第9話 霧中の道行き

何年も前、仕事先からの帰宅途中の出来事です。


駅の出口を出てほんの十数歩歩いた程度、駅前の薄暗い広場にさしかかったあたりで、突然、誰かが腕にしがみついてきました。

どうやら、若くはない男の人のようですが、くりかえし何かを言っています。

荷物を引ったくろうという感じでもなく、変なところに触ろうという感じでもありません。

すがりつく、といった雰囲気です。

急なことなので少しびっくりしましたが、危ない感じではなかったので、耳を寄せて何を言っているのか聞きとろうとしました。

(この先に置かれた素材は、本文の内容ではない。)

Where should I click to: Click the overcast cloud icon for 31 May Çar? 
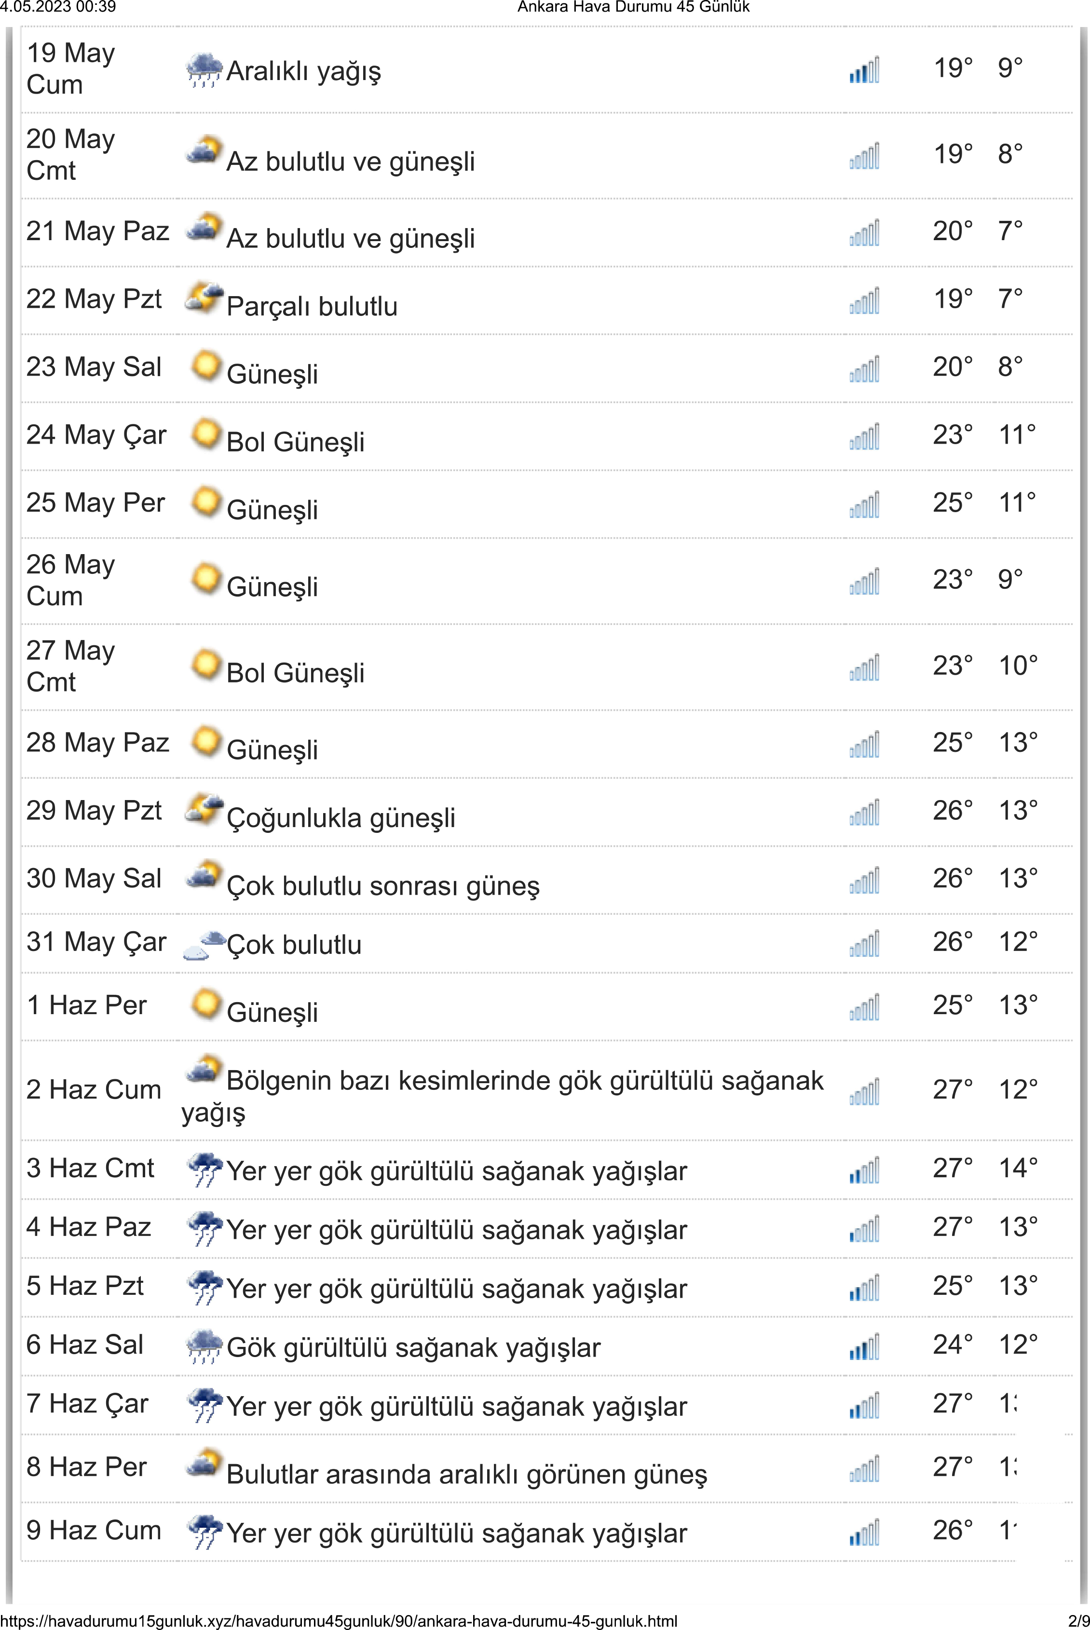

「駅に連れていってください!駅に連れていってください!」

「え、駅ですか?駅って……」


(駅なら今出てきたところだけど、さすがに他の駅のことかしら。乗り換えとかがわからないのかな?ただ駅と言われても、どの駅だかわからないから、名前を言ってもらわないと……それに、行き方を教えるだけじゃなくて、連れていかないといけないのかな……)


言われている意味がよくわからず、混乱して少し考えていると、


「大丈夫ですかっ!」


近くにいた警備員さんがすっ飛んできました。


一人で歩いていた小柄な女性に、突然男が抱きついたわけなので、はた目には襲われているように見えたでしょう。

警備員さんが男性をひきはがそうとしているところへ、急いで

「駅に連れて行ってください、だそうです」

と伝えると、警備員さんは、了解したといったように会釈しつつ、男性を連れて詰所の方へ去って行きました。


(はて、さっきのできごとはなんだったんだろう……)


二人の背中を見送ったあと、突然起きたオチがわからないままのことについて、駅から自宅への道すがらにつらつらと考えました。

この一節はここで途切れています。